* _Required action_
How many of the lines below have "Click" in them? Say the number and nothing more.

* _Listed records_
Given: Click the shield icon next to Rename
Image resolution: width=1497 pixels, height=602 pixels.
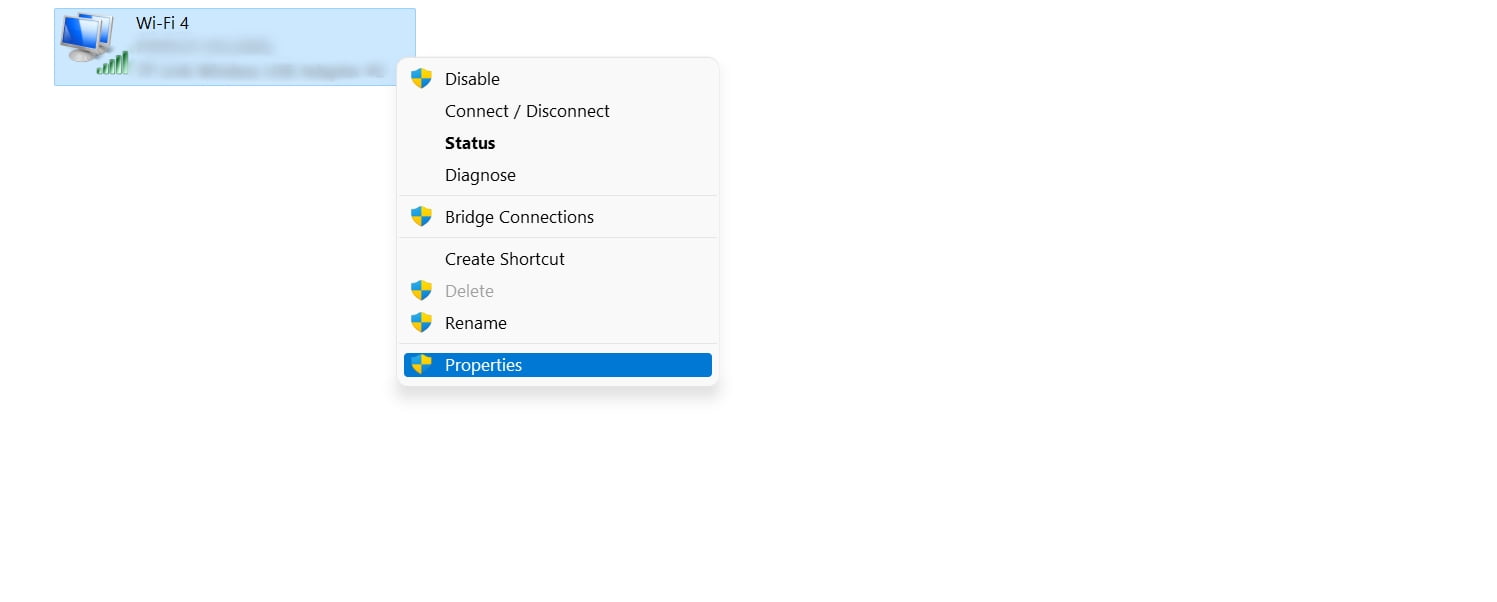Looking at the screenshot, I should pos(421,322).
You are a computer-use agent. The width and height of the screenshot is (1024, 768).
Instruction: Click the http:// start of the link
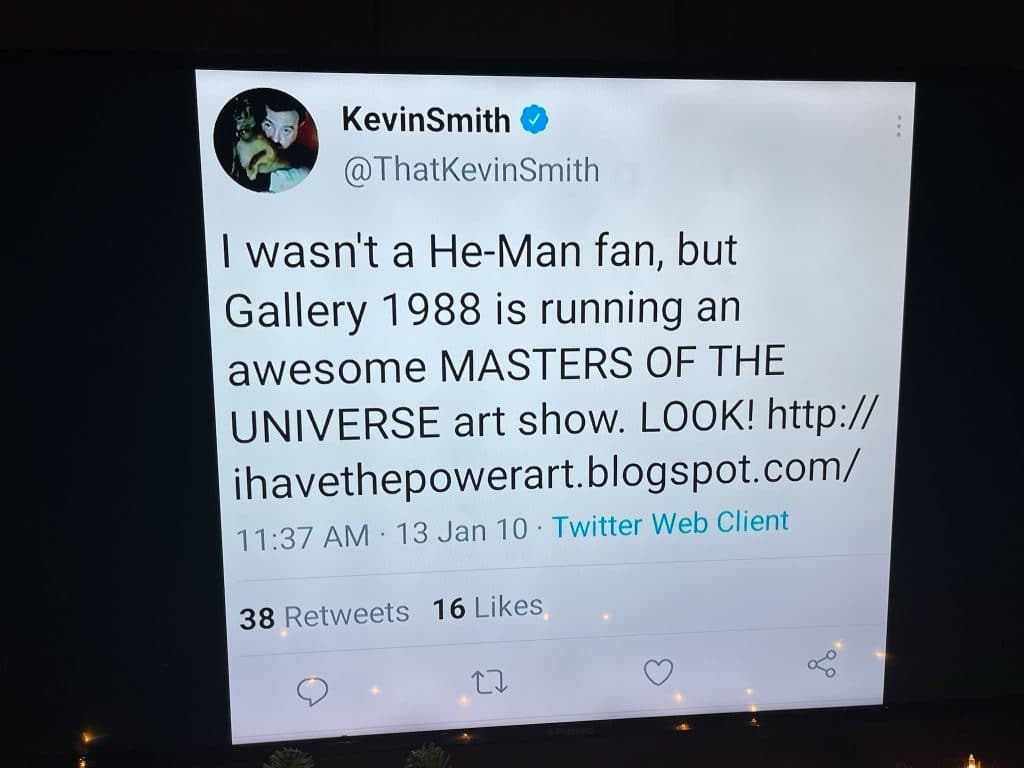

* _Output of the task_
2